1

I have two questions about the code below:

  1. How can I put the dashed lines in the right place (that is, from (0, 2) to (3, 2) to (3, 0))? At the moment they are in the wrong place.

  2. How can I move the x and y axis labels to be below and to the left of the axes respectively?

\documentclass{article}
\usepackage{amsmath,tikz,graphicx,pgfplots,xcolor,float}

\begin{document}
\pgfplotsset{
standard/.style={
    every axis x label/.style={at={(current axis.right of origin)},anchor=north west},
    every axis y label/.style={at={(current axis.above origin)},anchor=north east}
 }
}
 \begin{figure}
\begin{tikzpicture}
    \pgfmathsetmacro{\n}{sqrt(13)}
    \begin{axis}[axis equal,
                 xlabel=$x$,
    x label style = {below=5mm},
                 ylabel=$y$,
                 axis lines=middle,
                 xmin=-3,xmax=8,
                 xtick={3},
                 ymin=-3,ymax=8,
                 ytick={2},]
    \addplot[very thick, red!50, domain=0:360, samples=100, variable=\t] ({3+\n*cos(t)},{2+\n*sin(t)});
    \end{axis}
\coordinate (A) at (0,2);
\coordinate (B) at (3,2);
\coordinate (C) at (3,0);
    \draw[dashed] (A)--(B)--(C);
\end{tikzpicture}
\end{figure}
\end{document}
1

To 1.:
Here you placed the \coordinates outside the axis environment and thus you referred to the TikZ coordinate system instead of the axis one. But even if you would have placed them inside the axis environment this would have lead to the same result. Why and how this can be prevented/overcome is explained in the comments in the code.

To 2.:
Here you have placed the axis options in a "wrong" order. Your x label style attempt didn't work, because after that you have loaded the style axis lines=middle which itself has a x label style statement and thus "overrules" yours. Switching the order of the keys makes it work. But there is a better solution then yours which can also be found in the following code.

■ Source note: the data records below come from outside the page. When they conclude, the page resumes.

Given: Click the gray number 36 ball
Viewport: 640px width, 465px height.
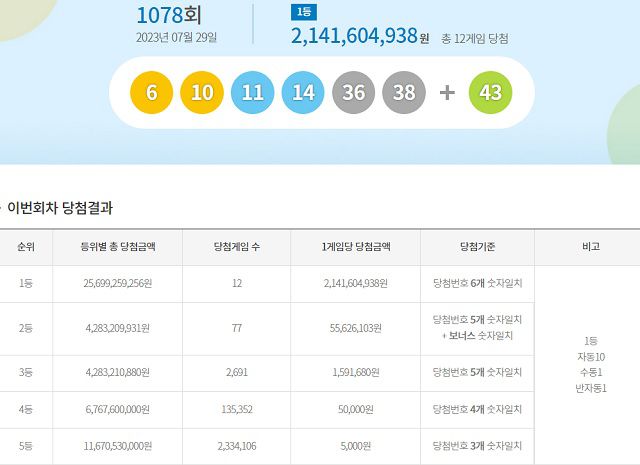Looking at the screenshot, I should pos(354,93).
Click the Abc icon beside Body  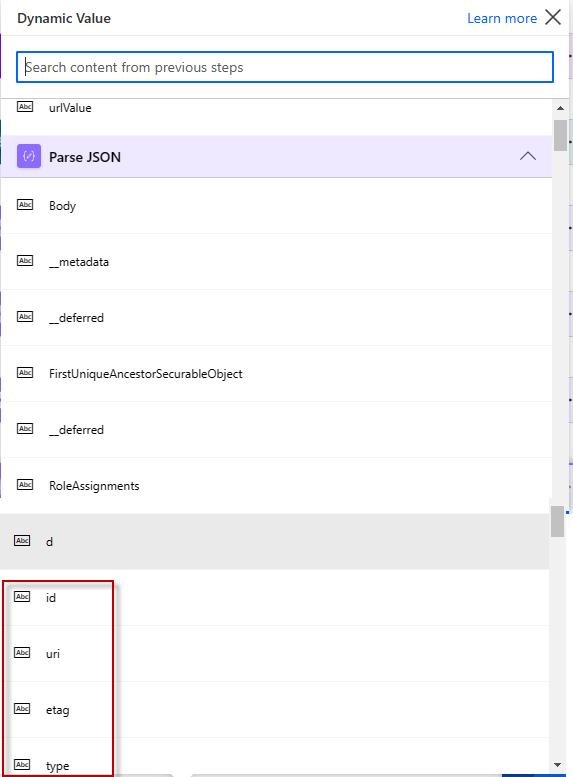[x=25, y=205]
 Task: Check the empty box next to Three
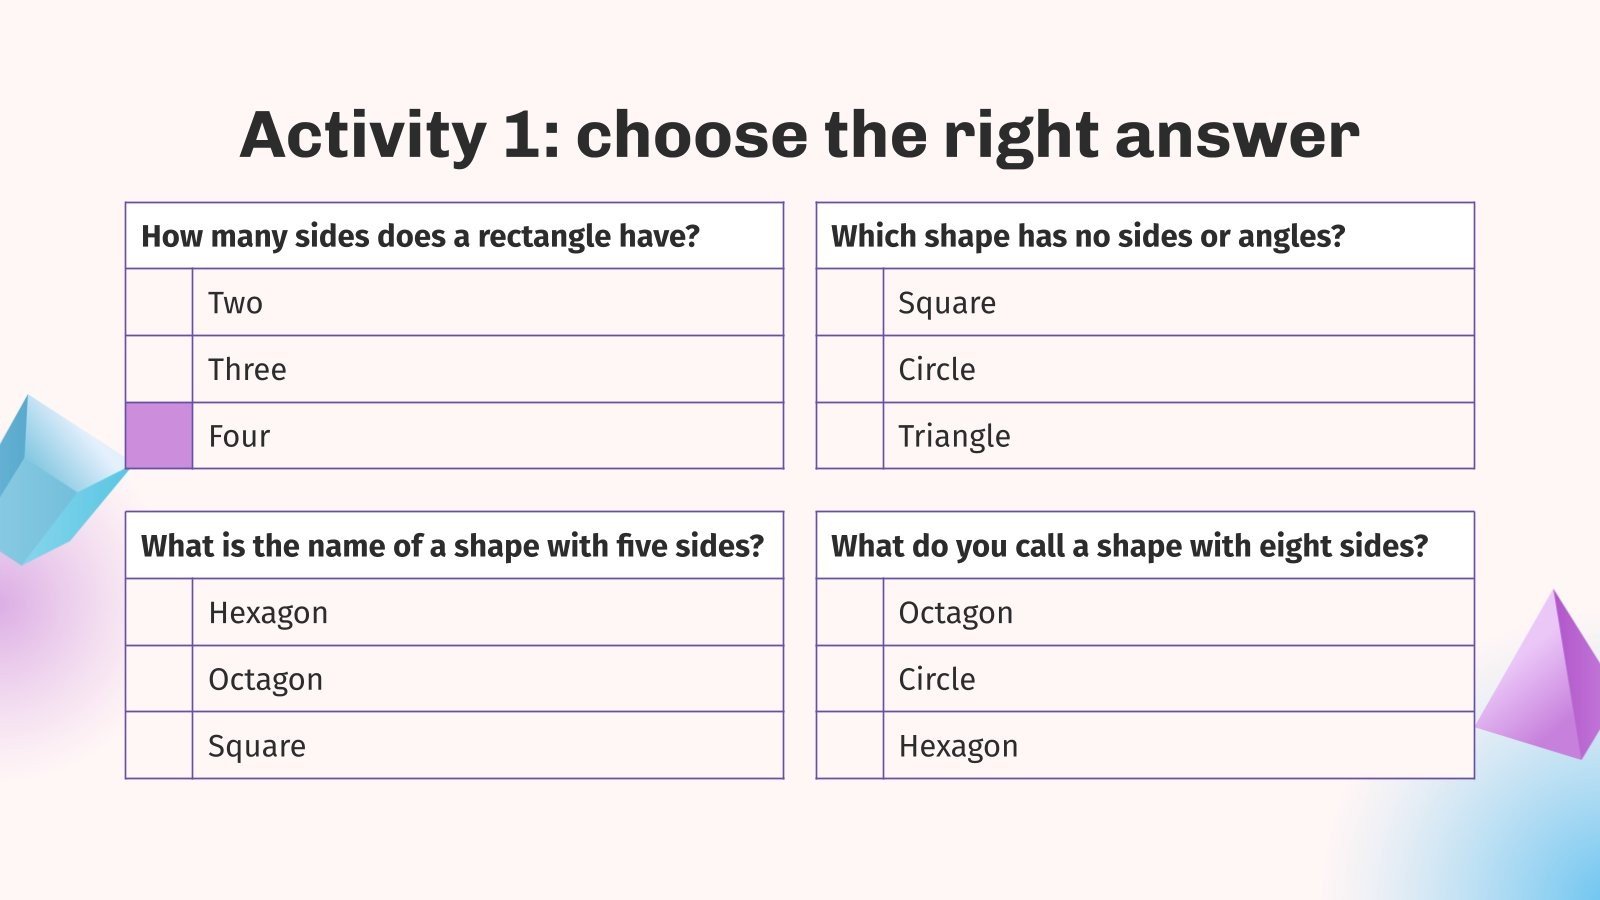click(x=159, y=369)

Besides that I did some other improvements to your code ...

% used PGFPlots v1.16
\documentclass[border=5pt]{standalone}
\usepackage{pgfplots}
    % use this `compat` level or higher to make `axis cs:` the default
    % coordinate system for TikZ coordinates
    \pgfplotsset{compat=1.11}
\begin{document}
\begin{tikzpicture}
    \begin{axis}[
        % (this has to be written near the beginning, thus other styles are
        % not overwritten again)
        axis lines=middle,
        axis equal,
        xmin=-3,
        xmax=8,
        xtick={3},
        ymin=-3,
        ymax=8,
        ytick={2},
        xlabel=$x$,
        ylabel=$y$,
%        % (this didn't work because it was overwritten by `axis lines`,
%        %  which originally was below this statement)
%        x label style={below=5mm},
        xlabel style={
            anchor=north east,
        },
        ylabel style={
            anchor=north east,
        },
    ]
            \pgfmathsetmacro{\n}{sqrt(13)}
        \addplot [
            very thick,
            red!50,
            domain=0:360,
            % (by using smooth the default `samples=25` is perfectly fine)
            smooth,
        ] (
            {3+\n*cos(x)},
            {2+\n*sin(x)}
        );

        % when `compat` level is 1.11 or higher, TikZ coordinates don't have
        % to be prepended by `axis cs:` (any more) because then this is the
        % default coordinate system
        \draw [dashed] (0,2) -| (3,0);
%        % ... thus, otherwise you have to write
%        \draw [dashed] (axis cs:0,2) -| (axis cs:3,0);
    \end{axis}
\end{tikzpicture}
\end{document}

image showing the result of above code

2

A solution using pure TikZ, and the code seems to be much shorter:

\documentclass[tikz]{standalone}
\begin{document}
\begin{tikzpicture}
\draw[-stealth] (0,-3)--(0,8) node[left] {$y$};
\draw[-stealth] (-3,0)--(8,0) node[below] {$x$};
\draw[dashed] (0,2) node[left] {2}--(3,2)--(3,0) node[below] {3};
\draw[red!50,very thick] plot[smooth,variable=\t,samples=100,domain=0:360] ({3+sqrt(13)*cos(\t)},{2+sqrt(13)*sin(\t)});
\end{tikzpicture}
\end{document}

enter image description here

You can add option scale=... if you see the figure is too big (I think so).